Task requirements:
Repeat exactly every line that comes at or after the line containing "Collapse the Terrain", through the end of the entries below.

::::

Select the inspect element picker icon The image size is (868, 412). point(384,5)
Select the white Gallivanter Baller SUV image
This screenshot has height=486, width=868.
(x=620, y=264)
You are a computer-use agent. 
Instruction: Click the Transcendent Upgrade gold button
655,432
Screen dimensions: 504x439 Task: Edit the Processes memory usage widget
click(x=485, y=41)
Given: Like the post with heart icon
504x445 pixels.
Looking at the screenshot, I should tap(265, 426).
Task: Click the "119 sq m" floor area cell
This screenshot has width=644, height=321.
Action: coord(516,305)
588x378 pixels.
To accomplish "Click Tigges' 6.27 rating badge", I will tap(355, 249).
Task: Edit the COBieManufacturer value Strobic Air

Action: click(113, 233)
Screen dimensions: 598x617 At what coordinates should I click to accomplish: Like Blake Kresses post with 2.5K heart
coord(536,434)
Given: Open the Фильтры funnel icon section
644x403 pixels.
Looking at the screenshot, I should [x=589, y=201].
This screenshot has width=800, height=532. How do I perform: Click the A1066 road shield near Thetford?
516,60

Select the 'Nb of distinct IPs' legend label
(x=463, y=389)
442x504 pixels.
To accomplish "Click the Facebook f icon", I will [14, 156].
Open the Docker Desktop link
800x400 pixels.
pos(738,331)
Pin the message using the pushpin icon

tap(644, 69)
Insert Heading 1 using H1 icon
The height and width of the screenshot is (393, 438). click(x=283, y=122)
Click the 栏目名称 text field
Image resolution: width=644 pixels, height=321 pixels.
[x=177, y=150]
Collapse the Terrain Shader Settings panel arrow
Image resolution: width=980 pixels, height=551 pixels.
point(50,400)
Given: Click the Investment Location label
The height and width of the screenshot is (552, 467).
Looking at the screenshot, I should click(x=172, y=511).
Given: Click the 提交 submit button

::::

Solution for this exercise:
Collapse the Terrain Shader Settings panel arrow
Image resolution: width=980 pixels, height=551 pixels.
point(50,400)
Given: Click the Investment Location label
The height and width of the screenshot is (552, 467).
Looking at the screenshot, I should click(x=172, y=511).
Given: Click the 提交 submit button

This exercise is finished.